Credit: photos by Gerald E. McLeod

The Heritage Museum of the Texas Hill Country outside of Sattler occupies a limestone shelf that was once a mudflat traversed by dinosaurs some 110 million years ago.

Back then the hills now blanketed with cedars and oaks between New Braunfels and Canyon Lake would have looked much different. The center of Texas roughly west of I-35 was covered by a shallow sea occupied by giants. At some point the land began to crinkle, forming our beloved Hill Country and obscuring the mudflats at different geographic levels.

Fast-forward to the early 1980s when Ken Thayer traded fill dirt to the construction of FM 2673 for leveling of a portion of a hill where he wanted to build an RV park. Fortunately, the road builders only went as deep as the limestone shelf pockmarked with three-toed dinosaur footprints.

For many years Thayer operated the site as a private roadside attraction where he claimed human footprints next to tracks proved man walk with the dinosaurs.

The claim turned out not to be true, but the more than 275 footprints at the site were impressive. One set was made by an acrocanthosaurus, a ferocious carnivorous biped that was a distant relative of T. rex and weighed about the same of a large elephant. The other tracks are from an herbivore iguanodon, a biped much larger than an elephant.

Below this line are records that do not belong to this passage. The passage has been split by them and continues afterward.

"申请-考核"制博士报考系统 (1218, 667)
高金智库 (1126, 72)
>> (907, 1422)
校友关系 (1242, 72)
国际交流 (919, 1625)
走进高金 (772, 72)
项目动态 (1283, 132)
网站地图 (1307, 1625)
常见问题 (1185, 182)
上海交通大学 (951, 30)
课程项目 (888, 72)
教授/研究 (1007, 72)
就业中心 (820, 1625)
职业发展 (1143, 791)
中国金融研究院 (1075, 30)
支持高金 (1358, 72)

After a series of owners, the Heritage Museum took over the property and expanded it into a multifaceted history depository. The nonprofit group added a roof over the dinosaur trackways protecting the footprints and making it an all-weather exhibit.

The Heritage Museum of the Texas Hill Country is at 4831 FM 2673, about 3 miles west of Sattler in a scenic area of hills. The museum opens Thursday through Sunday from noon to 4pm, with guided tours given every hour on the half hour.


1,760th in a series. Everywhere is a day trip from somewhere: Follow “Day Trips & Beyond,” a travel blog, at austinchronicle.com/daily/travel.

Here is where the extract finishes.